* **WHAT THE TASK ASKS**
Every entry, from the first to the last, should be written out exactly.

* **TASK INPUT**
------------------------
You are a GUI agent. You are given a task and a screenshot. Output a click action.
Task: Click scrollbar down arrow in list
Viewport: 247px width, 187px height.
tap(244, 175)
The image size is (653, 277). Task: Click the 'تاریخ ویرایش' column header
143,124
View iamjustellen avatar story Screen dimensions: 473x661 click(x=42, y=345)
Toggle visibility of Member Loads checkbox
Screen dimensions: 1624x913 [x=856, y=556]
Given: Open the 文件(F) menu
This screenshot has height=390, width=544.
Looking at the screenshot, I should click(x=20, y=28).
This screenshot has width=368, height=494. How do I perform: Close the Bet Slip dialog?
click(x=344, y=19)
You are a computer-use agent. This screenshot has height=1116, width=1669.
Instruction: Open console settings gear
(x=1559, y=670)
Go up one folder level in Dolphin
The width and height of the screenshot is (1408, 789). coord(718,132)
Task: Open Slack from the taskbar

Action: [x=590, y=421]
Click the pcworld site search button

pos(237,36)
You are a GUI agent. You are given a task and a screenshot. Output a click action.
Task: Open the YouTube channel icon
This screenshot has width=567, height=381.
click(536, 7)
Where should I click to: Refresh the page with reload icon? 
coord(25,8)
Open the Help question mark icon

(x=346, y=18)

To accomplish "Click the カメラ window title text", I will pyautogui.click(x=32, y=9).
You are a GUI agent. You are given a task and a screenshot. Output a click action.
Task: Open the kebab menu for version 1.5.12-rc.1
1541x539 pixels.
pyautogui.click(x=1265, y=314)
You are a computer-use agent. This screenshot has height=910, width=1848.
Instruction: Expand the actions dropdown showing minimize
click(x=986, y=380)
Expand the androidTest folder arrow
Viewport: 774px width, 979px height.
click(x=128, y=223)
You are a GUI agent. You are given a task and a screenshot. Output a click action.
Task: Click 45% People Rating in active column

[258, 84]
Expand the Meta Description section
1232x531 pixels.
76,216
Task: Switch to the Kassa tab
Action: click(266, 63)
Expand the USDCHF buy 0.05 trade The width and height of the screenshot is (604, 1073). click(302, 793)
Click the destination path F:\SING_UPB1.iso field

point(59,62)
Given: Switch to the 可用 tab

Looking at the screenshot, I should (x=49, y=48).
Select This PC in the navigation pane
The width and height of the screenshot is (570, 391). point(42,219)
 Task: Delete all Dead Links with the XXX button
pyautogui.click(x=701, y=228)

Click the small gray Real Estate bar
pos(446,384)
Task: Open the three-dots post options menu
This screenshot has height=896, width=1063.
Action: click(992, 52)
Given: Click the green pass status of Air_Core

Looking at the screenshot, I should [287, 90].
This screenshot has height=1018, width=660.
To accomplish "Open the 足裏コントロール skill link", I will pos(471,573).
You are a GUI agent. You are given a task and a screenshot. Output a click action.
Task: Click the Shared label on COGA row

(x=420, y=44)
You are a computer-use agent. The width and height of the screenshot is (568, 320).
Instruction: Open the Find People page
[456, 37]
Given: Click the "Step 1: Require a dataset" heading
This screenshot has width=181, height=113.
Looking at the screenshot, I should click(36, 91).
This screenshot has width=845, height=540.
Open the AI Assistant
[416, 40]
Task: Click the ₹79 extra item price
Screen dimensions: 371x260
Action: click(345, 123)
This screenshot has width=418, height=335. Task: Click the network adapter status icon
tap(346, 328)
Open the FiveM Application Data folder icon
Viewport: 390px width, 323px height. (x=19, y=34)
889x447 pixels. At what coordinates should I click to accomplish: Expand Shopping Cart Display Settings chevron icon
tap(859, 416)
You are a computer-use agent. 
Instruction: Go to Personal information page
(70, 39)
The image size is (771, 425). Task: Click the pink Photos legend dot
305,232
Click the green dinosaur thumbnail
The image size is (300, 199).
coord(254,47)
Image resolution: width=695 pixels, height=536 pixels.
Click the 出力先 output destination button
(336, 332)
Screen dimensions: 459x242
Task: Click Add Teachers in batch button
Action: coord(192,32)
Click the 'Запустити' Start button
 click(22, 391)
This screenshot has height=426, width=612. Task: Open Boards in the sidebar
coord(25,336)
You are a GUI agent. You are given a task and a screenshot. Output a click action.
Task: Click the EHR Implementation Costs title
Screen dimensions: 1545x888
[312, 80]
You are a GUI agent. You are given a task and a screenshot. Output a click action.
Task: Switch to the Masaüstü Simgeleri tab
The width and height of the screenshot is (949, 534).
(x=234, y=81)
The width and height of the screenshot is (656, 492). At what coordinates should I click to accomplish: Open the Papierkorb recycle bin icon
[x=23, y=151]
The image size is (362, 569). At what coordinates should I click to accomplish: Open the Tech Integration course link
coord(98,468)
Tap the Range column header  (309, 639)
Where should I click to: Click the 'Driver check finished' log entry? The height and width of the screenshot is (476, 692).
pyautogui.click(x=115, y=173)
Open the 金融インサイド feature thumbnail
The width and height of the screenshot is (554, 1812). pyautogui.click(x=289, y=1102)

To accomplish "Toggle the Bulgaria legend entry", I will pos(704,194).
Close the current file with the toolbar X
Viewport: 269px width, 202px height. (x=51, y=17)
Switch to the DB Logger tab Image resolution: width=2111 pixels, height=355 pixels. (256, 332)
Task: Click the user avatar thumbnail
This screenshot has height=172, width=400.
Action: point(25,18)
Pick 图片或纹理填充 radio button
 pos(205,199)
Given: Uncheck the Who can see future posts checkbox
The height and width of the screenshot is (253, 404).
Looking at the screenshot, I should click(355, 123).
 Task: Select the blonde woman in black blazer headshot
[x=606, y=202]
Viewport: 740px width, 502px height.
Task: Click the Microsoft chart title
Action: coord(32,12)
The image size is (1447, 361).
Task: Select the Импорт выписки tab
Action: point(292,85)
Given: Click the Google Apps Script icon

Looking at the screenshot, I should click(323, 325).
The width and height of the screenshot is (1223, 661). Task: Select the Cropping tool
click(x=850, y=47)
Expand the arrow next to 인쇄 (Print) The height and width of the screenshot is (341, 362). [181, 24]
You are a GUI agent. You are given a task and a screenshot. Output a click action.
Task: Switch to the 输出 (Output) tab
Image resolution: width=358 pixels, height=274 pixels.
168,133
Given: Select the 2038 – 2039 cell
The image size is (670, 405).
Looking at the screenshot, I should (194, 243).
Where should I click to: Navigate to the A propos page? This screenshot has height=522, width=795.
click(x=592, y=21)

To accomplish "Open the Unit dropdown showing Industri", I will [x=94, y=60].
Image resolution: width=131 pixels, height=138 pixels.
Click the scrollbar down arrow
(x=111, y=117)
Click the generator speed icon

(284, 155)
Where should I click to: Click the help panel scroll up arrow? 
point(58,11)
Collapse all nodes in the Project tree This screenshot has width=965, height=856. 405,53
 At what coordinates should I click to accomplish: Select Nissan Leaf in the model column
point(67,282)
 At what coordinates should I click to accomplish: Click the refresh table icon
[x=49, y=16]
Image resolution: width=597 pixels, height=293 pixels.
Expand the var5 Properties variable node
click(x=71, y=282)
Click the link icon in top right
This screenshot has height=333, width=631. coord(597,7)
------------------------
* **ANSWER SPACE**
You are a GUI agent. You are given a task and a screenshot. Output a click action.
Task: Click scrollbar down arrow in list
Viewport: 247px width, 187px height.
tap(244, 175)
The image size is (653, 277). Task: Click the 'تاریخ ویرایش' column header
143,124
View iamjustellen avatar story Screen dimensions: 473x661 click(x=42, y=345)
Toggle visibility of Member Loads checkbox
Screen dimensions: 1624x913 [x=856, y=556]
Given: Open the 文件(F) menu
This screenshot has height=390, width=544.
Looking at the screenshot, I should click(x=20, y=28).
This screenshot has width=368, height=494. How do I perform: Close the Bet Slip dialog?
click(x=344, y=19)
You are a computer-use agent. This screenshot has height=1116, width=1669.
Instruction: Open console settings gear
(x=1559, y=670)
Go up one folder level in Dolphin
The width and height of the screenshot is (1408, 789). coord(718,132)
Task: Open Slack from the taskbar

Action: [x=590, y=421]
Click the pcworld site search button

pos(237,36)
You are a GUI agent. You are given a task and a screenshot. Output a click action.
Task: Open the YouTube channel icon
This screenshot has width=567, height=381.
click(536, 7)
Where should I click to: Refresh the page with reload icon? 
coord(25,8)
Open the Help question mark icon

(x=346, y=18)

To accomplish "Click the カメラ window title text", I will pyautogui.click(x=32, y=9).
You are a GUI agent. You are given a task and a screenshot. Output a click action.
Task: Open the kebab menu for version 1.5.12-rc.1
1541x539 pixels.
pyautogui.click(x=1265, y=314)
You are a computer-use agent. This screenshot has height=910, width=1848.
Instruction: Expand the actions dropdown showing minimize
click(x=986, y=380)
Expand the androidTest folder arrow
Viewport: 774px width, 979px height.
click(x=128, y=223)
You are a GUI agent. You are given a task and a screenshot. Output a click action.
Task: Click 45% People Rating in active column

[258, 84]
Expand the Meta Description section
1232x531 pixels.
76,216
Task: Switch to the Kassa tab
Action: click(266, 63)
Expand the USDCHF buy 0.05 trade The width and height of the screenshot is (604, 1073). click(302, 793)
Click the destination path F:\SING_UPB1.iso field

point(59,62)
Given: Switch to the 可用 tab

Looking at the screenshot, I should (x=49, y=48).
Select This PC in the navigation pane
The width and height of the screenshot is (570, 391). point(42,219)
 Task: Delete all Dead Links with the XXX button
pyautogui.click(x=701, y=228)

Click the small gray Real Estate bar
pos(446,384)
Task: Open the three-dots post options menu
This screenshot has height=896, width=1063.
Action: click(992, 52)
Given: Click the green pass status of Air_Core

Looking at the screenshot, I should [287, 90].
This screenshot has height=1018, width=660.
To accomplish "Open the 足裏コントロール skill link", I will pos(471,573).
You are a GUI agent. You are given a task and a screenshot. Output a click action.
Task: Click the Shared label on COGA row

(x=420, y=44)
You are a computer-use agent. The width and height of the screenshot is (568, 320).
Instruction: Open the Find People page
[456, 37]
Given: Click the "Step 1: Require a dataset" heading
This screenshot has width=181, height=113.
Looking at the screenshot, I should click(36, 91).
This screenshot has width=845, height=540.
Open the AI Assistant
[416, 40]
Task: Click the ₹79 extra item price
Screen dimensions: 371x260
Action: click(345, 123)
This screenshot has width=418, height=335. Task: Click the network adapter status icon
tap(346, 328)
Open the FiveM Application Data folder icon
Viewport: 390px width, 323px height. (x=19, y=34)
889x447 pixels. At what coordinates should I click to accomplish: Expand Shopping Cart Display Settings chevron icon
tap(859, 416)
You are a computer-use agent. 
Instruction: Go to Personal information page
(70, 39)
The image size is (771, 425). Task: Click the pink Photos legend dot
305,232
Click the green dinosaur thumbnail
The image size is (300, 199).
coord(254,47)
Image resolution: width=695 pixels, height=536 pixels.
Click the 出力先 output destination button
(336, 332)
Screen dimensions: 459x242
Task: Click Add Teachers in batch button
Action: coord(192,32)
Click the 'Запустити' Start button
 click(22, 391)
This screenshot has height=426, width=612. Task: Open Boards in the sidebar
coord(25,336)
You are a GUI agent. You are given a task and a screenshot. Output a click action.
Task: Click the EHR Implementation Costs title
Screen dimensions: 1545x888
[312, 80]
You are a GUI agent. You are given a task and a screenshot. Output a click action.
Task: Switch to the Masaüstü Simgeleri tab
The width and height of the screenshot is (949, 534).
(x=234, y=81)
The width and height of the screenshot is (656, 492). At what coordinates should I click to accomplish: Open the Papierkorb recycle bin icon
[x=23, y=151]
The image size is (362, 569). At what coordinates should I click to accomplish: Open the Tech Integration course link
coord(98,468)
Tap the Range column header  (309, 639)
Where should I click to: Click the 'Driver check finished' log entry? The height and width of the screenshot is (476, 692).
pyautogui.click(x=115, y=173)
Open the 金融インサイド feature thumbnail
The width and height of the screenshot is (554, 1812). pyautogui.click(x=289, y=1102)

To accomplish "Toggle the Bulgaria legend entry", I will pos(704,194).
Close the current file with the toolbar X
Viewport: 269px width, 202px height. (x=51, y=17)
Switch to the DB Logger tab Image resolution: width=2111 pixels, height=355 pixels. (256, 332)
Task: Click the user avatar thumbnail
This screenshot has height=172, width=400.
Action: point(25,18)
Pick 图片或纹理填充 radio button
 pos(205,199)
Given: Uncheck the Who can see future posts checkbox
The height and width of the screenshot is (253, 404).
Looking at the screenshot, I should click(355, 123).
 Task: Select the blonde woman in black blazer headshot
[x=606, y=202]
Viewport: 740px width, 502px height.
Task: Click the Microsoft chart title
Action: coord(32,12)
The image size is (1447, 361).
Task: Select the Импорт выписки tab
Action: point(292,85)
Given: Click the Google Apps Script icon

Looking at the screenshot, I should click(323, 325).
The width and height of the screenshot is (1223, 661). Task: Select the Cropping tool
click(x=850, y=47)
Expand the arrow next to 인쇄 (Print) The height and width of the screenshot is (341, 362). [181, 24]
You are a GUI agent. You are given a task and a screenshot. Output a click action.
Task: Switch to the 输出 (Output) tab
Image resolution: width=358 pixels, height=274 pixels.
168,133
Given: Select the 2038 – 2039 cell
The image size is (670, 405).
Looking at the screenshot, I should (194, 243).
Where should I click to: Navigate to the A propos page? This screenshot has height=522, width=795.
click(x=592, y=21)

To accomplish "Open the Unit dropdown showing Industri", I will [x=94, y=60].
Image resolution: width=131 pixels, height=138 pixels.
Click the scrollbar down arrow
(x=111, y=117)
Click the generator speed icon

(284, 155)
Where should I click to: Click the help panel scroll up arrow? 
point(58,11)
Collapse all nodes in the Project tree This screenshot has width=965, height=856. 405,53
 At what coordinates should I click to accomplish: Select Nissan Leaf in the model column
point(67,282)
 At what coordinates should I click to accomplish: Click the refresh table icon
[x=49, y=16]
Image resolution: width=597 pixels, height=293 pixels.
Expand the var5 Properties variable node
click(x=71, y=282)
Click the link icon in top right
This screenshot has height=333, width=631. coord(597,7)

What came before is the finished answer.